Yup. The more I read the article, the more I thought the exact same thing.
I was in the power generation business for about 25 years, the mechanical side, not the electrical.
The article is really about a company selling snake oil in my opinion.
Yep. Most of the loss is in converting fuels to electricity. When they start comparing BTUs and say our grid wasted its BS. Like burning coal to heat water to turn a turbine to make electricity to heat water to turn a turbine to see how much we got out. STUPID.
Like my nephew who was 22 at the time showing me magnets on a wheel causing it to spin with another magnet in his hand. Then asking me why we cant create electricity for free doing that. He really thought he had created a solution to the world. I tried in vain to explain but gave up and just said yep. Public education is failed. It did turn out that he is crazy not ha ha crazy but pass the lithium crazy.

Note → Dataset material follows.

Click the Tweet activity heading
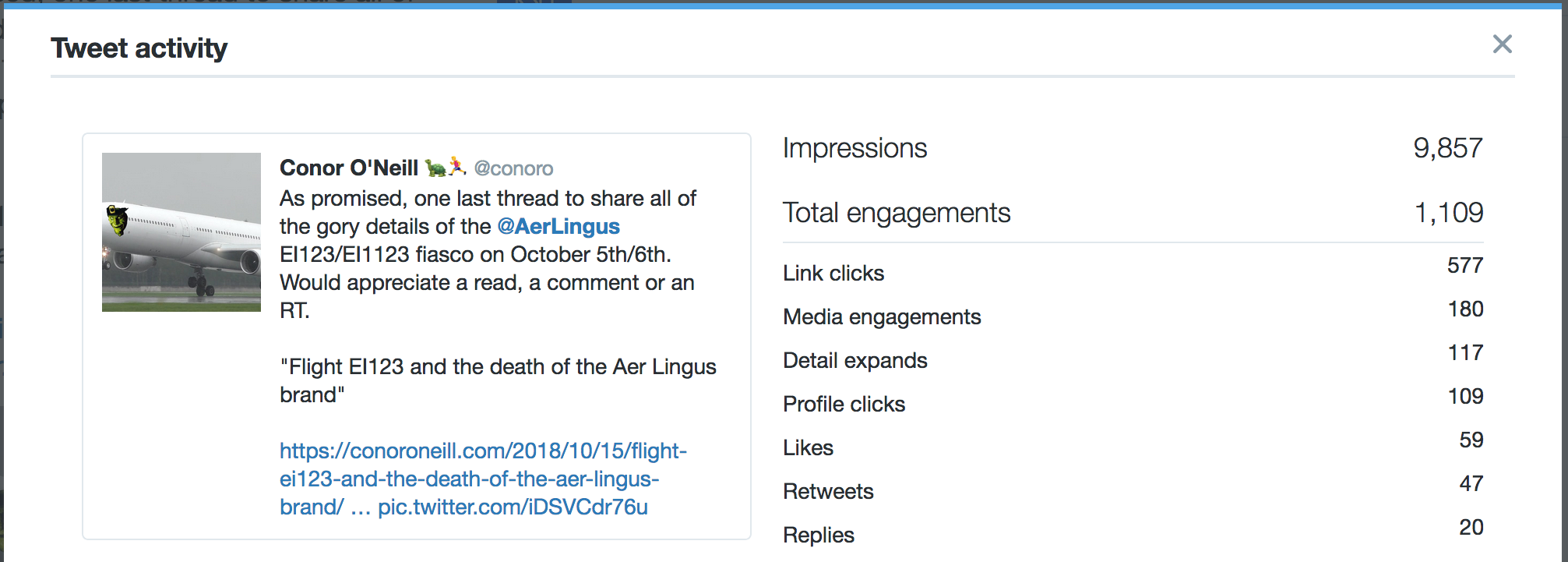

The article is really about a company selling snake oil in my opinion.
I knew that we were in trouble from the third long sentence in the article, “But power is also lost in between, on the grid, as it is carried along hundreds of miles of wires, repeatedly shifted between different voltages, and converted from AC to DC and back, all in the split second between the time it enters the grid and the time it powers your computer.”

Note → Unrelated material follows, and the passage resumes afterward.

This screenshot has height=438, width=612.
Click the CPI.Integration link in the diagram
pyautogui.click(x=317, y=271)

Power is not repeatedly “converted from AC to DC and back” on the grid. If someone starts his article with a massive misconception... it is very obvious that the rest of the article is likely to be complete nonsense.
Another example: “The problem is, were still not measuring electricity digitally, continuously, using real data about real electrons passing through wires.” Almost all metering installed in the last quarter of a century from the meter on your house to the meters at substations to the meters at the power station have been DIGITAL meters. We had digital meters installed at our lumber mill 35 years ago. What is this clown talking about? And analog measuring equipment is not necessarily any less accurate.
From the article, “Heres the problem, though: It is a devil to explain.” The person who wrote the article has a good imagination but very little understanding of the finer points of electrical theory. Could he explain the difference between inductance and capacitance? He mentions technical terms but only to make his piece sound more authentic to people who do not know what they mean. The BS in this article was so thick that I found my inner voice calling the author a dumbsh*t basically from the beginning to the end.